What is an Ellipsis?
Coined from the Greek word meaning "omission," an ellipsis (plural: ellipses) is used to show omitted words. Quotations are common examples of where you might use them. For example:
The professor said, "It is always better ... to fail honorably than to pass in a dishonest manner".
In the example above, the omitted words are "for students." Omissions might be needed if some words are irrelevant or make understanding the text much harder. An ellipsis indicates that you've left something out.

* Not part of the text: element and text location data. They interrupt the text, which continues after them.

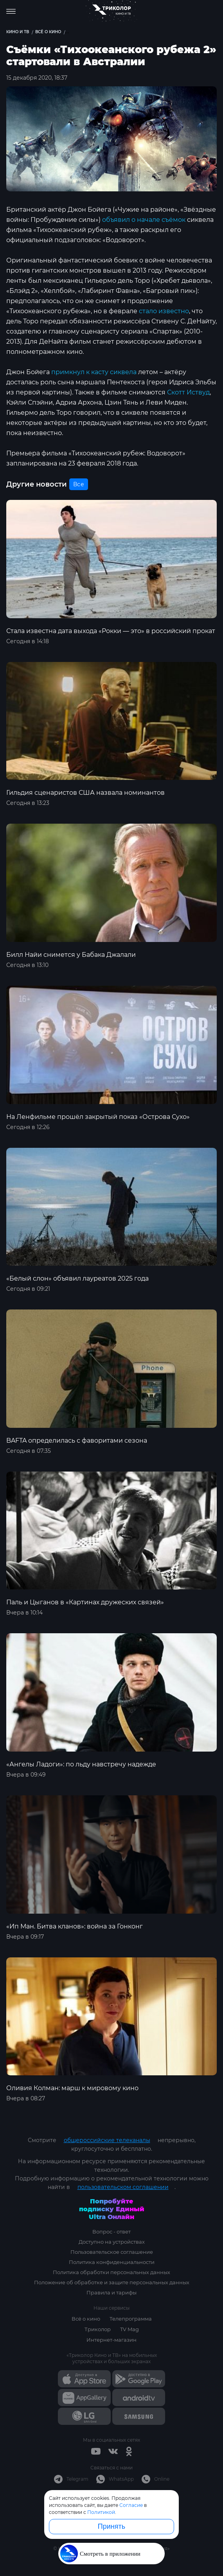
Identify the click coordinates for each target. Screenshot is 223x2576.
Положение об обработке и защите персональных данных (111, 2282)
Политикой (101, 2512)
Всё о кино (86, 2319)
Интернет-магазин (111, 2340)
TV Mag (129, 2329)
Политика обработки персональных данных (111, 2272)
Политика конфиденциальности (112, 2262)
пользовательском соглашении (123, 2187)
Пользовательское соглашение (111, 2252)
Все (78, 484)
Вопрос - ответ (111, 2231)
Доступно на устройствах (112, 2242)
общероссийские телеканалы (107, 2140)
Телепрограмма (131, 2319)
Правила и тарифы (111, 2292)
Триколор (98, 2329)
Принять (111, 2526)
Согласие (131, 2505)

Another way to use an ellipsis is when showing that a sentence trails off or to make a pause. However, this should not be adopted in academic or formal writing as it signifies a casual tone. You'll want to limit this use to informal writing and fiction. Here's an example:
So, Tracy actually went to … sorry, I forgot the location. But, can we take a ride home? I'm very hungry, or will it be fine to go to the …?
How Many Dots?
An ellipsis is composed of 3 dots. However, in cases you are using an ellipsis after a grammatically complete sentence, it may appear to be four periods in a row since the sentence needs its own period. For example:
"Take the kid to his mother. Don't forget her message too. You may also take him to his uncle." might be shortened to:
"Take the kid to his mother …. You may also take him to his uncle."
There are style variations when it comes to spacing the dots. While The AP Stylebook allows no spaces between the dots but on either side of the ellipsis, The Chicago Manual of Style finds that spaces are needed between each ellipsis point. Hence, there's no one-size-fits-all approach, but you should be consistent with any style you chose to adopt.